Archie Deskin, Former Executive Director: “When I first met Dr. Kalant in the late 1950s, he was one of our first physicians devoted almost entirely to research. The hospital owes him a great debt of gratitude for his untiring efforts to create and foster the development of an institution that has added immeasurably to the reputation of the JGH.”
He also completed a Research Fellowship at Tufts University Medical School in Boston (1954-55), and held positions in McGill’s Department of Investigative Medicine as an Assistant Professor (1958-64), Associate Professor (1964-81) and Professor (starting in 1981).
Concern about public access to medical care prompted Dr. Kalant to become active in the Coalition of Physicians for Social Justice, which he represented in 2001 in appearing before the Clair Commission on health care in Quebec, and in 2002 before the Romanow Commission on the future of health care in Canada.
On a personal level, he is remembered by his family for his love of the outdoors, particularly Algonquin Park, where he introduced his children to canoeing and camping. He also had a passion for classical music (particularly Bach), tennis, cross-country skiing, cycling and woodworking.
At a farewell party in the JGH boardroom in April 2005 to mark his retirement, Dr. Kalant thanked everyone “for recognizing what I’ve accomplished. But any one person’s contribution is small in comparison to what we have all achieved together.
“I sincerely hope the hospital continues to distinguish itself in clinical care, academic development and, above all, helping to maintain our health system, which so many people seem ready to give up on.”
It is with great sadness that everyone in the JGH family notes the loss on June 3 of Mona Kravitz, who served as the hospital’s Associate Executive Director (Nursing) from 1996 to 2006.
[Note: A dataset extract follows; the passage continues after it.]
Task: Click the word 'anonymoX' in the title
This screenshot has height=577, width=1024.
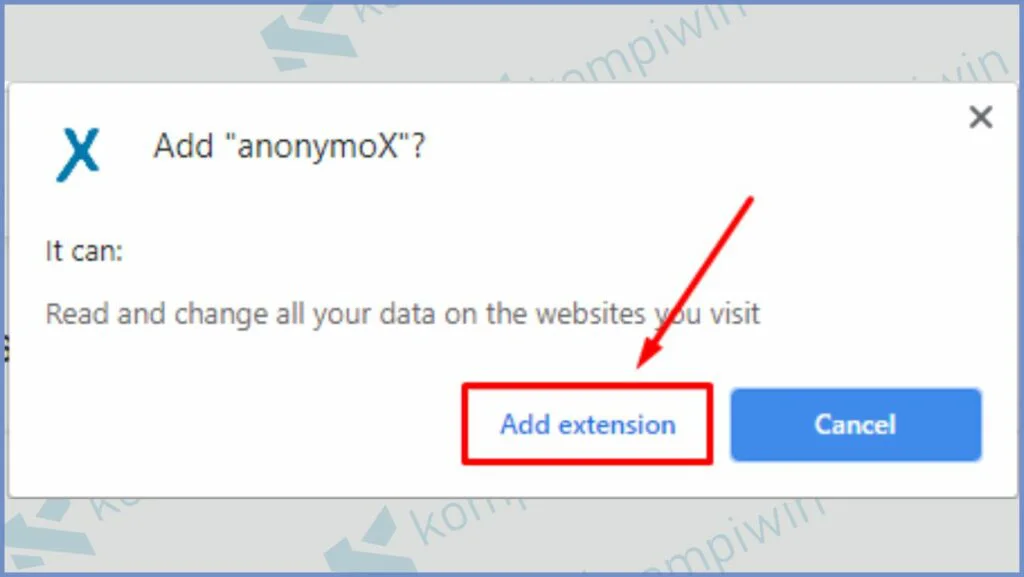Action: tap(318, 146)
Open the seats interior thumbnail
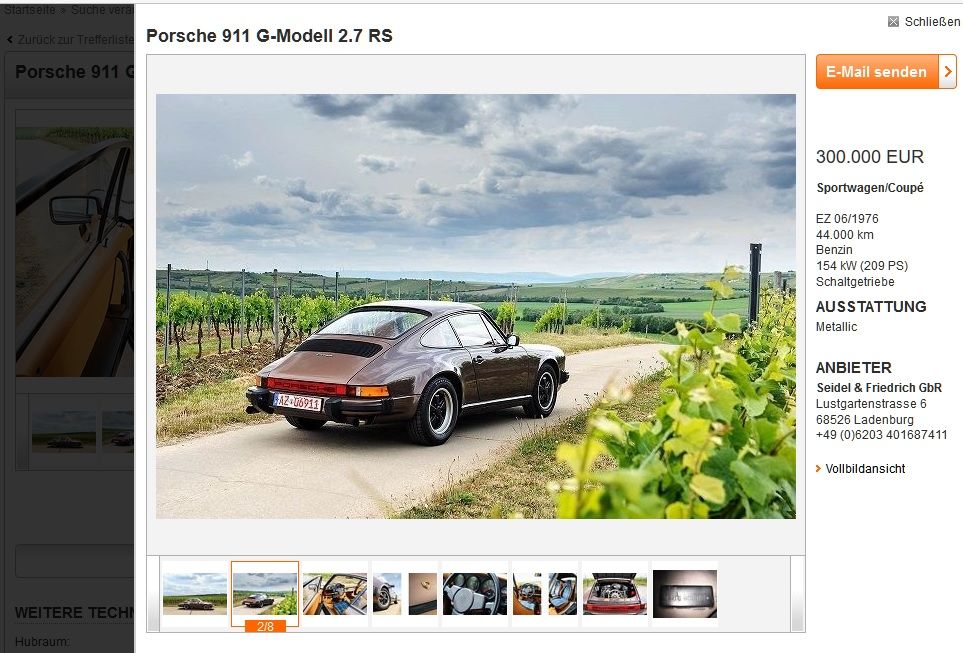 (x=545, y=593)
Ms. Kravitz was best known for having championed the role of nurses as fully participating members of the healthcare team, and for making the JGH a magnet hospital for the recruitment and retention of well-qualified nurses. Her leadership was instrumental in enabling the hospital to achieve a low turnover rate in nursing, contrary to the trend toward nursing shortages world-wide.
In spring 2006, shortly before she retired, Ms. Kravitz was awarded the first Prix Jeanne Mance from the Order of Nurses of Quebec in recognition of her superior leadership and her contribution to the development of nursing and health services in the province.
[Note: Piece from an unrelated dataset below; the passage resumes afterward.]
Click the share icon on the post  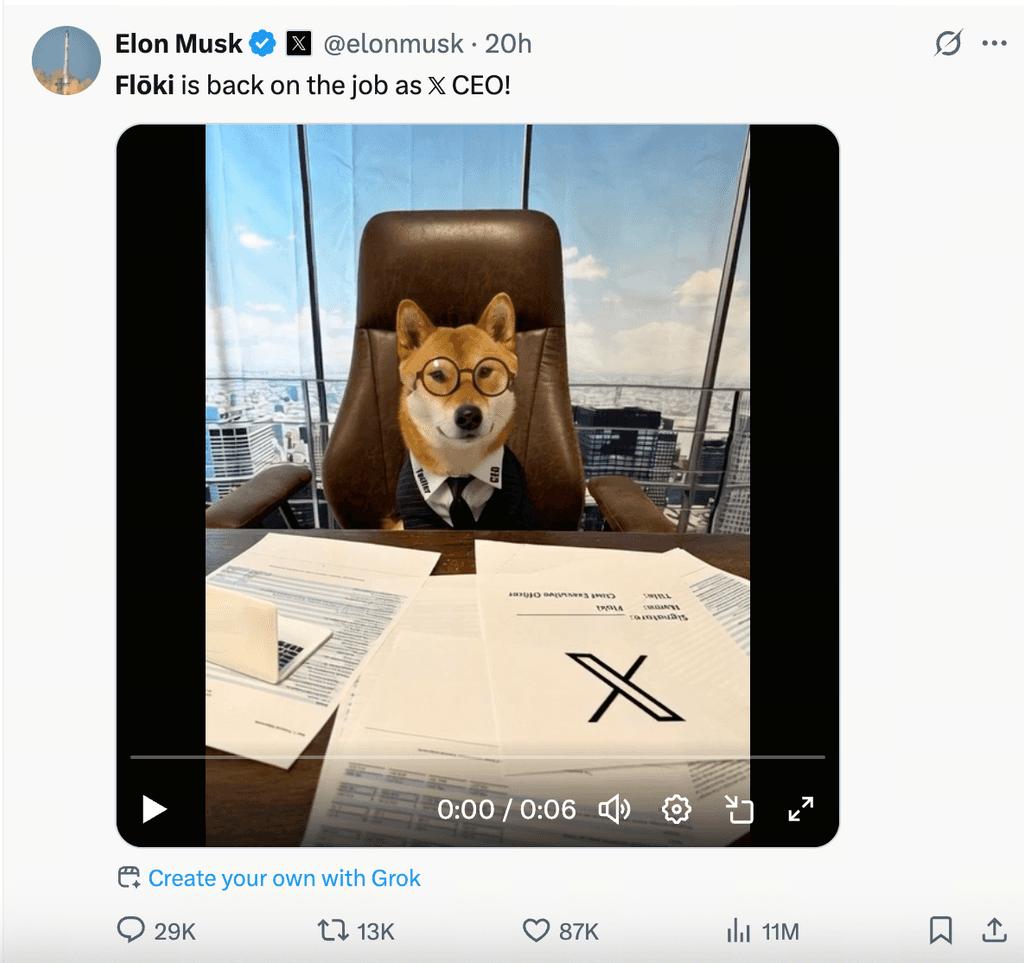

After receiving her Diploma in Nursing from the JGH School of Nursing, Ms. Kravitz continued her education at McGill University, where she earned her Bachelor of Nursing degree in 1969 and her Master of Science (A) degree in 1973. From 1986 to 1996, she served as Director of Nursing (Medical Services) at the Royal Victoria Hospital. In this capacity, she received the first Physician-In-Chief Award ever given to a nurse. She also taught for many years as Associate Professor in the Master’s program at the McGill School of Nursing.
Ms. Kravitz sat on numerous task forces at the hospital and university level, and served as a consultant to other institutions, such as the University of Manitoba’s School of Nursing, Memorial University in Newfoundland, the Quebec Council for Social Research, and various community and professional groups.
“Visitors see something very special at our hospital,” Ms. Kravitz said at her retirement. “We are more than bricks and mortar; we are a place where members of the staff care about patients and one another. We are responsible to the community of which we are a part.”